No había allí estatuas de monstruos ciclópeos, sino una gigantesca puerta redonda, de metal, cubierta de extraños símbolos dispuestos en anillos concéntricos, como si fuera una representación o un plano del lugar en el que nos encontrábamos.

Al acercarnos, la puerta se abrió lentamente, descubriendo la oscuridad de su interior. Sentí una ráfaga de aire pestilente saliendo de aquella cueva circular.

Los centauros se habían dispuesto formando dos filas a ambos lados de la puerta, y mi Amada parecía desear que penetráramos ambos en aquellas tinieblas, pero yo me sentía incapaz de dar un paso más.

—¿Qué hay ahí dentro? —le pregunté con aprensión.

—La Matre —dijo ella con una sonrisa llena de extraña alegría.

La Matre, es decir; la Madre. ¿Qué significaba aquello? ¿A qué se refería mi Amada?
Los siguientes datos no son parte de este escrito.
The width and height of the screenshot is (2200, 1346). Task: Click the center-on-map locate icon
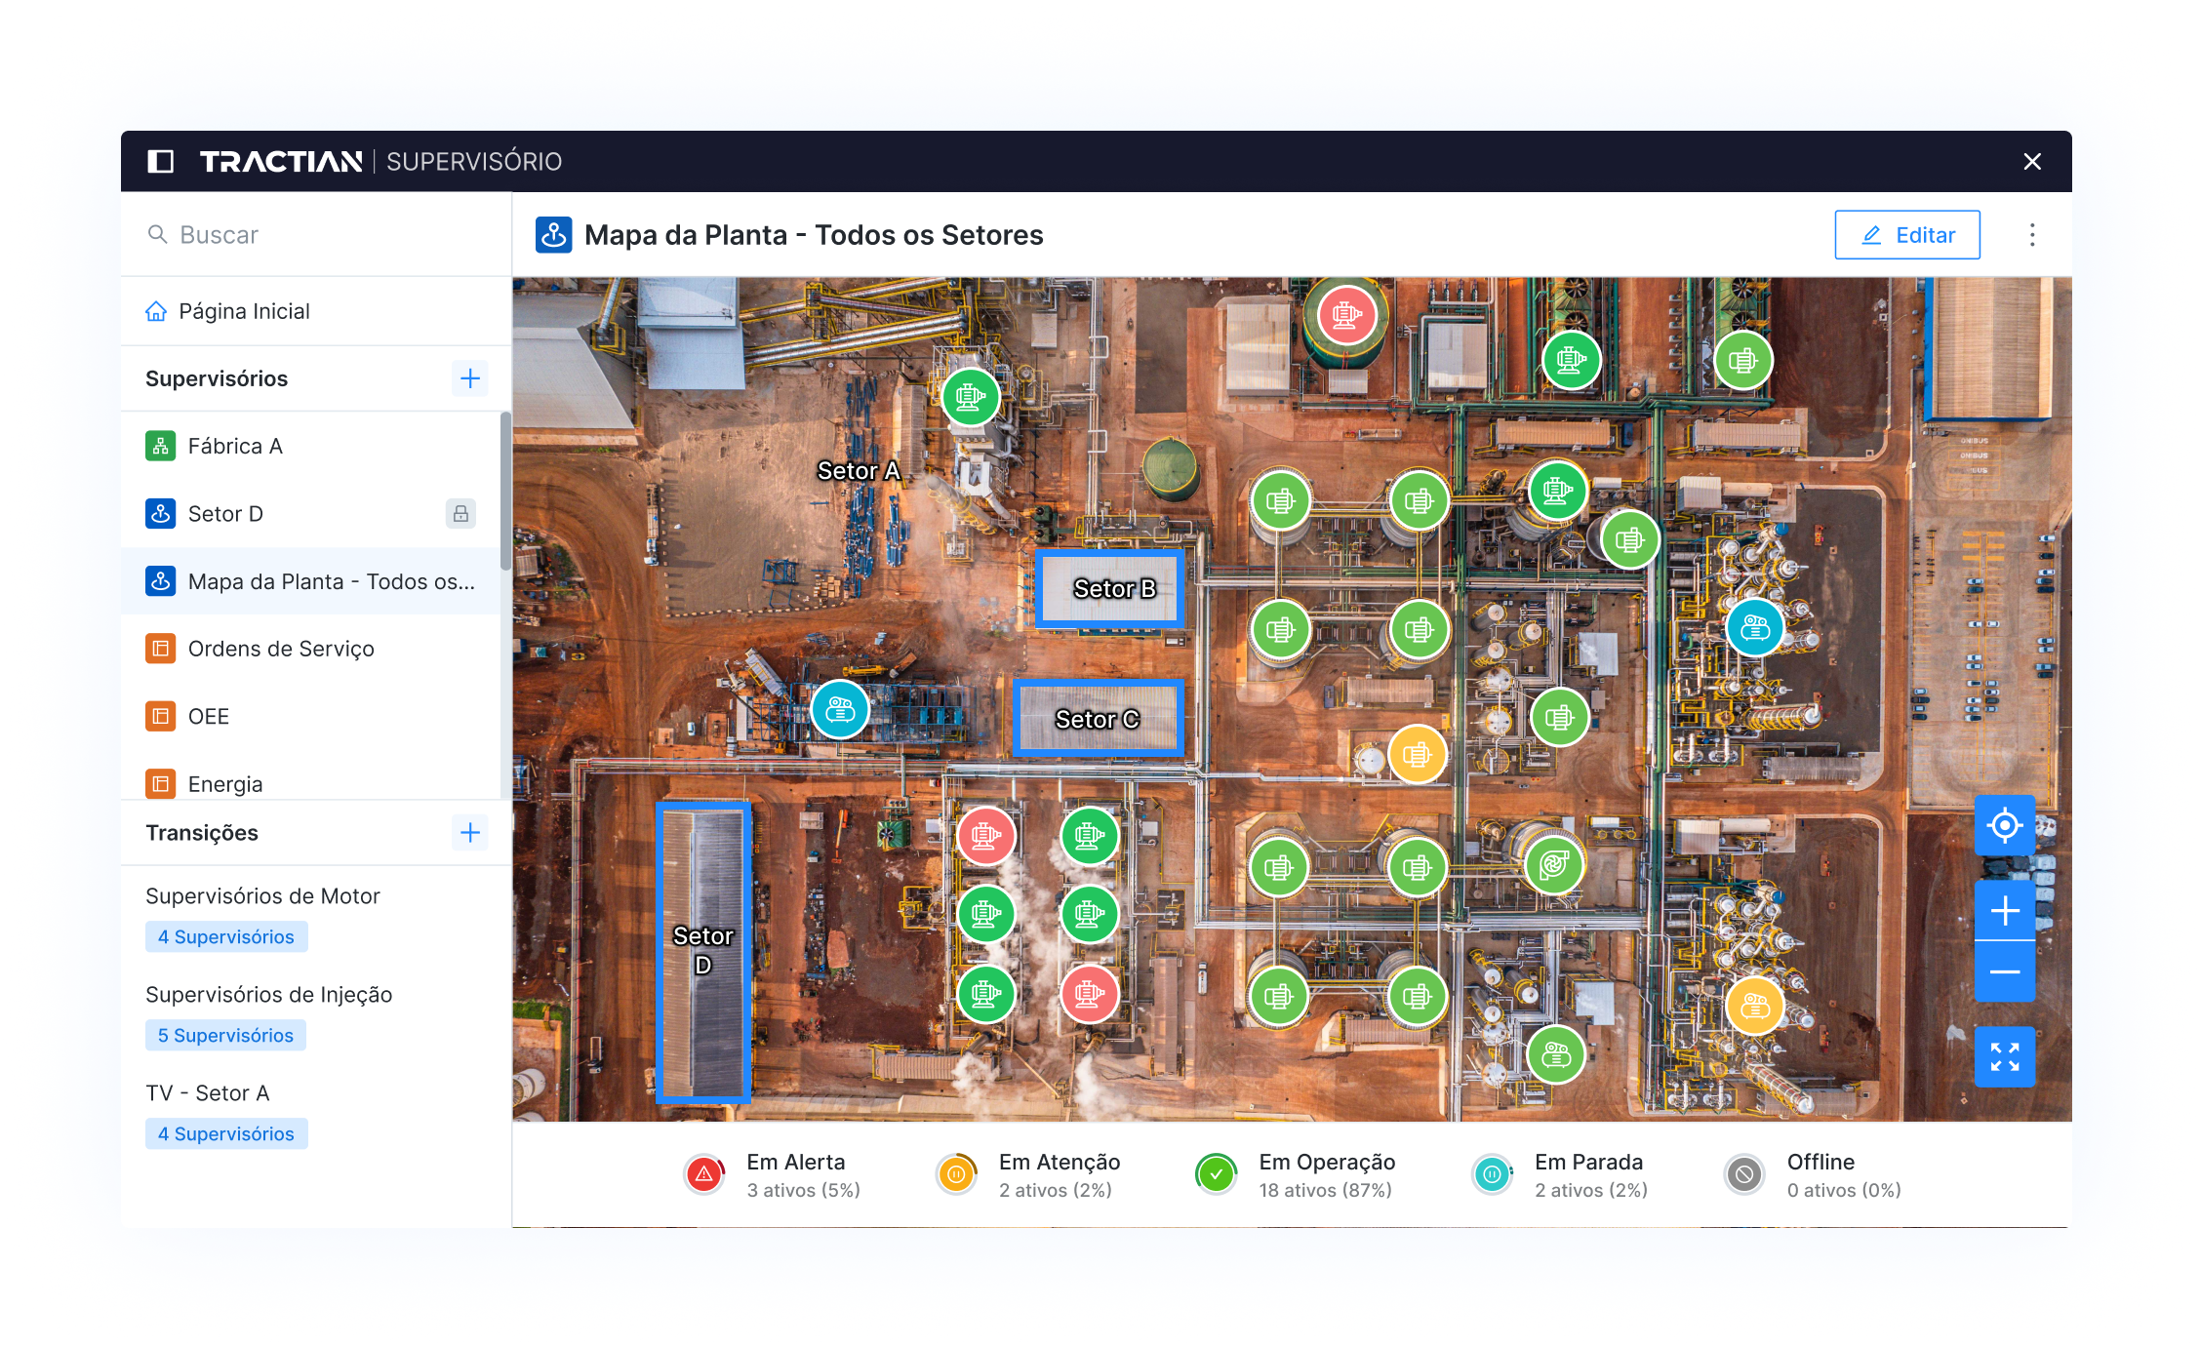tap(2003, 825)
Y entonces recordé que italianos y galos llamaban así a las Parcas, por el cuidado que, según creían, se dignaban tomar para favorecer el tránsito del hombre a la vida.

Árbitros de la muerte de los hombres, arreglaban sus destinos, y todo lo que acaecía en el mundo estaba sometido a su imperio; y no se limitaba este poder a hilar nuestros días, puesto que el movimiento de las esferas celestes y la armonía de los principios constitutivos del mundo, seguían también sus dictados.

Las Parcas habitaban, según Orfeo, en una caverna tenebrosa del Tártaro y servían de ministros al monarca de los infiernos. Según Ovidio habitaban un palacio donde los destinos de los hombres están grabados en planchas de metal, de modo que ni el rayo de Júpiter, ni el movimiento de los astros, ni los trastornos de la naturaleza puede borrarlas. Pero otros, y entre ellos Platón, afirmaban que su morada eran las esferas celestes, donde las representaban con vestidos blancos sembrados de estrellas, coronadas, y sentadas en tronos luminosos, para demostrar que son las dictadoras y que guardan esa armonía admirable en que consiste el orden del Universo.

—Entra —insistió mi Amada—; la Matre te espera.

Si ése era mi destino, ¿cómo iba a oponerme a él? Caminé hacia la oscuridad.

Mi Amada se quedó atrás, y pensé si sería realmente ella, o sólo un demonio que había adoptado forma humana para conducirme hasta la entrada al tártaro.

¿Qué extraños sentimientos ocupaban mi mente que me hacían contemplar las cosas más extraordinarias y temibles con una tranquilidad que me asombraba a mí mismo? Con esa misma tranquilidad avancé como un espectro, como si mi voluntad no me perteneciera ya, y fuera otro el dueño de mis actos. Una sensación que era casi agradable.

Estaba dentro; una cueva cilíndrica, con un diámetro similar al de la gran puerta de metal, que parecía prolongarse hacia las profundidades. A través de la abertura penetraba la escasa luz del exterior, pero ésta no iluminaba mucho más allá de unas pocas varas, como si en aquel lugar las tinieblas fueran más densas y gozaran de más poder que la luz. Avancé unos pasos, y mis pies chapotearon en algo viscoso. Me acerqué a la pared, y la toqué con la mano, retirándola rápidamente asqueado. Paredes y suelo eran todo uno, la cara interior de un cilindro, y su tacto era el de la carne; cálido y cubierto por una pegajosa mucosidad. Sentí como si caminara por el interior de un enorme útero, un pensamiento repugnante que me inmovilizó. Entonces vi una figura avanzando hacia mí recortándose contra la oscuridad del fondo.

Este encuentro se ha retrasado durante mucho tiempo, Ramón —dijo una voz cascada resonando en mi cabeza—, pero al fin estamos frente a frente.